La lèpre, une maladie qui depuis la nuit des temps exclut des hommes, des femmes, des enfants. Une maladie qui a reculé mais qui existe toujours. En Égypte par exemple, on estime qu'il y a encore environ 3000 lépreux. Bernard Baumans connait leur situation et leur quotidien. Avec son épouse Fabienne, ils soutiennent depuis quinze ans une léproserie située à une quarantaine de kilomètres du Caire. En visitant cet hôpital où vivent 600 malades, le couple s'est trouvé face à une évidence, la nécessité de venir en aide à ces personnes. Elle en tant qu'infirmière. Lui en tant que banquier à la retraite, il remue ciel et terre pour récolter des fonds en Belgique. "Nous payons nos voyages, tout l'argent récolté est consacré à l'hôpital". De la trentaine de voyages que Bernard a effectués, il a des images plein la tête. Des sourires surtout: "dès le départ, nous avons compris que ces malades nous donnaient beaucoup plus que ce que nous pourrions leur apporter".

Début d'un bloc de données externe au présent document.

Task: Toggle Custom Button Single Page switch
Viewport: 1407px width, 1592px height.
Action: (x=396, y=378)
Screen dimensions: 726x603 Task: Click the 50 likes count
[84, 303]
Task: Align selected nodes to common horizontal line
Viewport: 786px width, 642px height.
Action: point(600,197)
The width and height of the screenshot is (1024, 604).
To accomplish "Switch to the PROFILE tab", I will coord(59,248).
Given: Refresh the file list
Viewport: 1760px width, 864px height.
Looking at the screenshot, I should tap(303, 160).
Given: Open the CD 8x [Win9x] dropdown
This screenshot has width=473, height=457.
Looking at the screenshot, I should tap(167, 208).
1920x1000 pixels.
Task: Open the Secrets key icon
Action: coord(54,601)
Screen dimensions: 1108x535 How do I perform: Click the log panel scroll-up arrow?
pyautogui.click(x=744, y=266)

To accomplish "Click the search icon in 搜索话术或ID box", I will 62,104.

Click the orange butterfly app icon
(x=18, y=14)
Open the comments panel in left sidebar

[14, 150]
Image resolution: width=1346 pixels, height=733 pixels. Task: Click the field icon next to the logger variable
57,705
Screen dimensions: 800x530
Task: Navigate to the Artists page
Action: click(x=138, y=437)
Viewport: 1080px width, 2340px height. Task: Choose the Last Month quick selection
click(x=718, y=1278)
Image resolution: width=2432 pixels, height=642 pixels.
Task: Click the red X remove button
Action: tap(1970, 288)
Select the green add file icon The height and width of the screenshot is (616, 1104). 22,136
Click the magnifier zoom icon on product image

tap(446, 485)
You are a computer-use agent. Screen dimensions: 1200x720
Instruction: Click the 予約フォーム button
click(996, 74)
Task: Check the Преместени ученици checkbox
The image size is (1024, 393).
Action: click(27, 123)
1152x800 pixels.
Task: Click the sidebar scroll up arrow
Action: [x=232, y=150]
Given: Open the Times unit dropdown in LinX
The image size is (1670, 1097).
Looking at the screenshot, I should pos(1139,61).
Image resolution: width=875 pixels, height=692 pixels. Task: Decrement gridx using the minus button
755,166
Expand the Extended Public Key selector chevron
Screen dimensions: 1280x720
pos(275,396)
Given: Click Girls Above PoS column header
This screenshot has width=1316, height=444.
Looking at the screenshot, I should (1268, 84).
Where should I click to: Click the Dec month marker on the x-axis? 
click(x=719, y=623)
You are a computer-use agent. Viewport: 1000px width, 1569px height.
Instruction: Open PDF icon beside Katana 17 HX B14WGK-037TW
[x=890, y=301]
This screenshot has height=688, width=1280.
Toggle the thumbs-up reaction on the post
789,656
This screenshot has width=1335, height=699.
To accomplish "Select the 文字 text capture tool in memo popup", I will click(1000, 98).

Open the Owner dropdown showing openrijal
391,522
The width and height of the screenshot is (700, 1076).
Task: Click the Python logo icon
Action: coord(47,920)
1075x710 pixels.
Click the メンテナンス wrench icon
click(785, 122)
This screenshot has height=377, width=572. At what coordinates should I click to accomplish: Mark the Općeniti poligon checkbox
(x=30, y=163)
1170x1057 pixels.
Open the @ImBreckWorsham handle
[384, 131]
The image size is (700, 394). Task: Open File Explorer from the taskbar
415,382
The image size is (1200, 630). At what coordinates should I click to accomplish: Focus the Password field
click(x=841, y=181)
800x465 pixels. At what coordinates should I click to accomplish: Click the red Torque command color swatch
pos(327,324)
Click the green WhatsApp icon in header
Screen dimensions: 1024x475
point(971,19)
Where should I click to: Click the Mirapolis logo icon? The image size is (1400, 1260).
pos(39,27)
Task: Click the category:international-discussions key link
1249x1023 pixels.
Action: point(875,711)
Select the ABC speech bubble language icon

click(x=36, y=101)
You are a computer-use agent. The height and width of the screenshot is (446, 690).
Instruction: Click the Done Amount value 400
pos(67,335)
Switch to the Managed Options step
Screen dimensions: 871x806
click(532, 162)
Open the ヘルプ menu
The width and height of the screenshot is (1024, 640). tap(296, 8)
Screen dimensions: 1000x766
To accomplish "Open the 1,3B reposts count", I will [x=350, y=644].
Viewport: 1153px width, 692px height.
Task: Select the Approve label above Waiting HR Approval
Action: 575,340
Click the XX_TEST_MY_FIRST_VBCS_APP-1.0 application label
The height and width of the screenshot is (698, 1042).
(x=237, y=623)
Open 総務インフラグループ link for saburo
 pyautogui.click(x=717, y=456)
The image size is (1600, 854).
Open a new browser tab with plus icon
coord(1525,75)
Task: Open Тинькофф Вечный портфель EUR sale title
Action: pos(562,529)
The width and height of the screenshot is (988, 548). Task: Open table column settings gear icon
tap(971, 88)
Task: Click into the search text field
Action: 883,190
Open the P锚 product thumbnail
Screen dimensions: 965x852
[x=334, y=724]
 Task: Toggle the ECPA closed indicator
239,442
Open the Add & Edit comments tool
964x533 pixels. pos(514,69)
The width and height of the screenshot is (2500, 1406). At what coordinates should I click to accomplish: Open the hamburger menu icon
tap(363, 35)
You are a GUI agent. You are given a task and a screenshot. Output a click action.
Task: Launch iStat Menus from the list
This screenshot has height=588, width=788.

Même guéris, les lépreux restent exclus de la société

Une histoire qui lui tient particulièrement à cœur? Celle de Nadi. Cet universitaire a contracté la lèpre, il vivait avec son père malade. La police est venue arrêter le jeune homme et l'a amené à l'hôpital. Depuis, il est là et tous ses rêves de carrière sont tombés à l'eau. "C'est mon petit préféré - confie Bernard - je le considère comme un fils, c'est le seul lépreux avec qui je corresponds sur Facebook, en anglais". Et même guéris, il est quasi impossible pour d'anciens lépreux de retrouver une place dans la société. Ils sont marqués et la maladie fait peur. A côté de la léproserie soutenue par l'association "Solidarité Abou Za' Bal", un village s'est développé. Les anciens lépreux se débrouillent en exerçant de petits métiers... Bernard Baumans insiste sur l’importance de ne pas oublier cette maladie. "La lèpre n'est plus une priorité en Égypte pour le ministère de la santé, mais le risque de recrudescence existe toujours, il faut rester vigilant!"